In data analysis, it's common to have several subgroups that we want to compare. In the above step, we just compared sales that were before and after July 1, 2019. It's possible that individiual customers responded better to the program and bought more books in response to the program. Or, it could have been businesses that bought more books. In order to explore this sub-analysis, we also need to divide up the sales before and after July 1, 2019 into sales that were for individuals versus businesses

`# Comparing Book Sales Within Customer Type`

`complete_sales %>% 
  group_by(date_status, customer_type) %>% 
  summarize(
    books_purchased = sum(imputed_purchases)
  ) %>% 
  arrange(customer_type, date_status)`
  
Based on the table, it looks like businesses started purchasing more books after the program! There was actually a drop in individual sales.

The last question that we need to answer with the data is, **Did review scores improve as a result of the program?** We'll need to use the new column that we created to decide whether or not a review was positive or negative. This analysis will look much like our analysis on purchase quantity. This is not a coincidence! A lot of analyses we will perform will require comparing two groups together based on some quantity, whether it is the number of books or positive reviews. The `group_by()` function in combination with `summarize()` is an incredibly useful tool for approaching this type of comparison analysis. Most of our hard work centered on getting the data into a useable form. Examples includee transforming sentences into a classification and imputing the missing purchase quantities.

As we learn more programming, we will start to recognize that certain function are good for a particular situation. This recognition comes with lots of practice.
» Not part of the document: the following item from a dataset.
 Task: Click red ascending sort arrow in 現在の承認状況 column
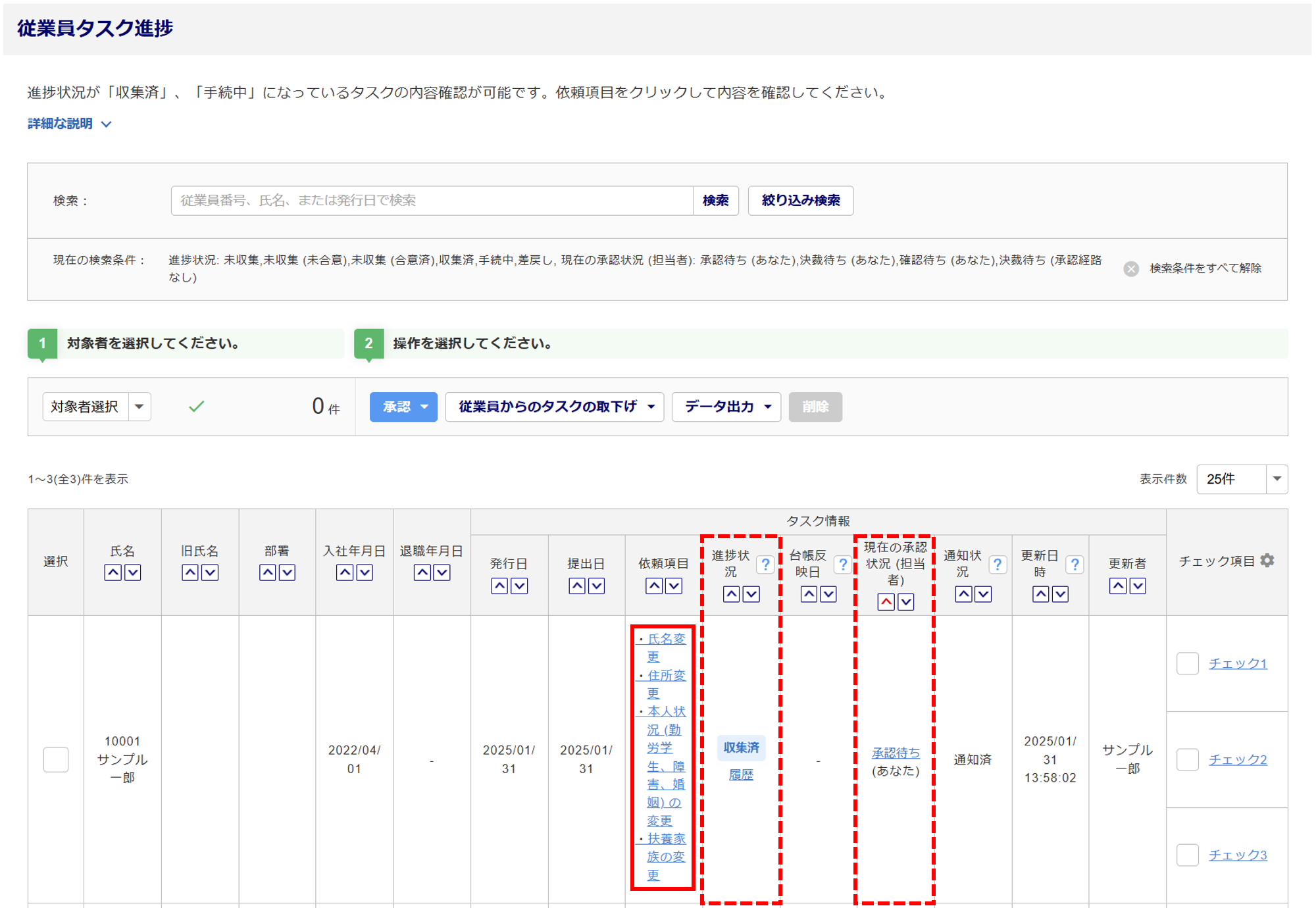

`# Comparing Review Sentiment Between Pre- and Post-Program Sales`

`complete_sales %>% 
  group_by(date_status) %>% 
  summarize(
    num_positive_reviews = sum(is_positive)
  )`

There's slightly more reviews before the program, but this difference seems negigible.


If we're interested in taking the analysis a bit further, here are some things we might want to consider doing:

* We imputed all of the missing purchase quantity values using just the average purchase quantity in the entire dataset. This worked out for us, but it totally eliminates any information about the books themselves. It might be better to compute the average purchase quantity for each book instead, and impute these values for the books instead.

* Is there any relationship between month and the amount of books that were sold? We focused our attention on a new program, but we can also perform a similar analysis based on the month and try to look for any trends that are associated with a smaller unit of time.